The judge, who had resumed his seat, and become perfectly calm, dictated much to the secretary, of which I did not know the import. At last he read over to me a record, in which all his questions and my answers, with the evidence of Cyrillus, were faithfully set down. This record I was obliged to ratify by my own signature.
The judge then requested me, in a careless tone, to write for him, on separate slips of paper, something in Polish and in German. I did so, without being aware what object he had in view. He then immediately gave the German leaf to Cyrillus, with the question, "Have these characters any resemblance to the hand-writing of your brother, Monk Medardus?"
"It is precisely his hand even to the most minute peculiarities," said Cyrillus; and turning to me, was about to speak; but a look of the judge admonished him to silence. The latter examined carefully the leaf which I had written in Polish. He then rose, quitted the bench, and came down to me.
"You are no Pole," said he, in a serious and decisive manner. "This writing is altogether incorrect, full of errors, both in grammar and spelling. No native Pole would write in that style, even if he were destitute of that education which you have enjoyed."
"I was born," said I, "in Kwicziczwo, and therefore am most certainly a Pole; but even were this not really the case, and if circumstances compelled me to conceal my true rank and name, yet it would by no means follow, in consequence of this, that I must turn out to be the Monk Medardus, who, as I understand, came from the Capuchin Convent in K?nigswald."
"Alas! Brother," interposed Cyrillus, "did not our excellent Prior send you to Rome, placing the fullest confidence in your fidelity, prudence, and pious conduct; and is it thus that you requite him? Brother Medardus, for God's sake, do not any longer, in this blasphemous manner, deny the holy profession to which you belong."
"I beg of you not to interrupt us," said the judge, and, turning again to me, proceeded-
"It is my duty to observe to you, that the disinterested evidence of this reverend clergyman affords the strongest presumptions, that you are actually that runaway monk, for whom you have been arrested. At the same time, I ought not to conceal, that various other persons will be brought forward, who also insist that they have unequivocally recognised you for that individual. Among them is one, to whom your escape from the due punishment or coercion of the law would be attended by no little danger, at all events, by no little fear and apprehension. Besides, many things have been discovered in your own travelling equipage, which support the allegations against you.
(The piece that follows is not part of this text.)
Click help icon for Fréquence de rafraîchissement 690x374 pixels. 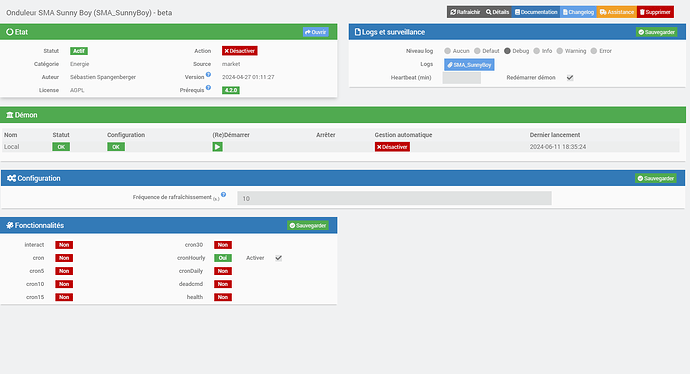(x=224, y=194)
"Finally, sir, you may rely, that inquiries will be set on foot as to your pretended family, on which account application is already made to the court at Posen. All these things I explain to you the more openly, because it belongs to my office to convince you how little I wish, by artifice, or any undue method, to extort from you the truth, which you wish to conceal, but which, at all events, will soon be brought to light. Prepare yourself, therefore, before-hand, as you best can. If you are really that criminal named Medardus the Capuchin, you may be assured that justice will soon penetrate through your deepest disguise; and you will learn, in due time, the precise crimes of which you are accused. If, on the other hand, you are Mr Leonard of Kwicziczwo, and only, by some extraordinary lusus natur?, forced to resemble Medardus, you will be furnished, even by us, with clear and decisive proofs to support this identity.
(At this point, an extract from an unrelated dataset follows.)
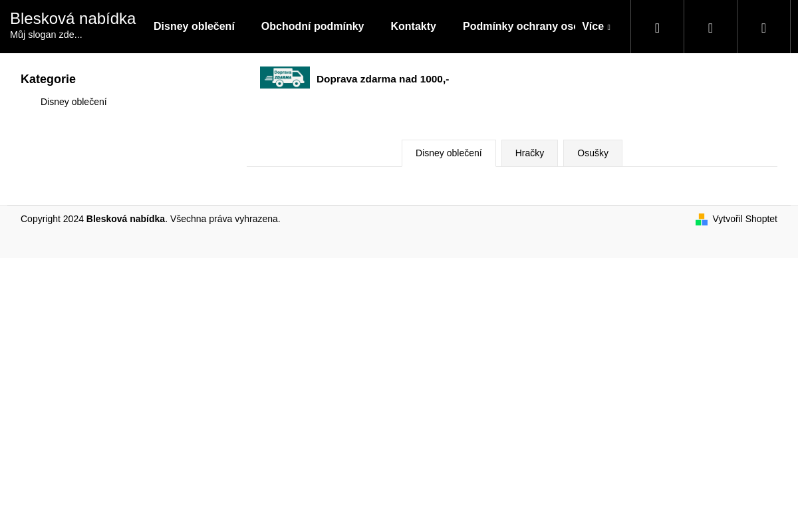Image resolution: width=798 pixels, height=532 pixels.
Task: Open Podmínky ochrany osobních údajů menu item
Action: [518, 27]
"You appeared at your first trial, in a very disordered state of mind; therefore I wished that you should be allowed sufficient time for mature reflection. After what has taken place to-day, you will again have ample store for meditation."
"Then," said I, "you look upon all that I have said to-day as utter falsehood? You behold in me only the runaway monk Medardus?"
To this I received merely a slight parting bow, with the words, "Adieu, Herr von Krczinski;" and I was forthwith led back to my prison.